Aufbau und Funktion von Drückergarnituren
Eine Drückergarnitur umfasst den eigentlichen Drücker und die dazugehörigen Befestigungs- und Abdeckteile. Je nach Ausführung kommen Rosetten oder längere Schilder hinzu, teilweise auch passende Elemente für Schliessung oder Verriegelung. Die Garnitur überträgt die Handbewegung auf die Schloss- oder Fallemechanik und muss dabei zur Türstärke, zur Lochung und zum Beschlagaufbau passen.

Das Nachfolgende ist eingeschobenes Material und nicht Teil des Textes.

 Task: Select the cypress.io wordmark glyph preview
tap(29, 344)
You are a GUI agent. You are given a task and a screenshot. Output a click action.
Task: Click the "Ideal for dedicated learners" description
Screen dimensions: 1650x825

Typische Einsatzbereiche im Möbel- und Innenausbau
Drückergarnituren werden dort eingesetzt, wo Türen nicht nur gezogen, sondern über eine Drückbewegung betätigt werden. Das betrifft unter anderem Einbaumöbel, Garderoben, Schrankanlagen oder raumbezogene Ausbauelemente mit schlossfähigen Türblättern. In objektbezogenen Anwendungen ist zudem relevant, dass Bedienung, Oberfläche und Befestigung auf häufige Nutzung abgestimmt sind.
Ausführungen nach Form, Montagebild und Material
Unterschieden wird unter anderem zwischen Garnituren mit Rosetten und Garnituren mit Langschild. Daneben variieren Form, Griffgeometrie, Oberflächenbild und die Art der Befestigung. Im Möbel- und Holzbereich ist ausserdem zu prüfen, ob die Garnitur zu vorhandenen Schlossabständen, Bohrbildern und gestalterischen Vorgaben des jeweiligen Möbels oder Ausbauelements passt.
Abgrenzung zu anderen Möbelbeschlägen
Drückergarnituren sind keine Scharniere, weil sie keine Tür führen oder lagern, sondern die Betätigung übernehmen. Sie unterscheiden sich auch von Knöpfen, die meist als einzelne Greifelemente ohne Drückmechanik eingesetzt werden. Gegenüber Espagnoletten bilden sie nicht die mehrpunktige Verschlussmechanik, sondern das Bedienelement an der Tür. Innerhalb der Hierarchie gehören sie damit zu den Möbelbeschlägen mit Bedienfunktion, nicht zu Führungs-, Trage- oder Verstellelementen.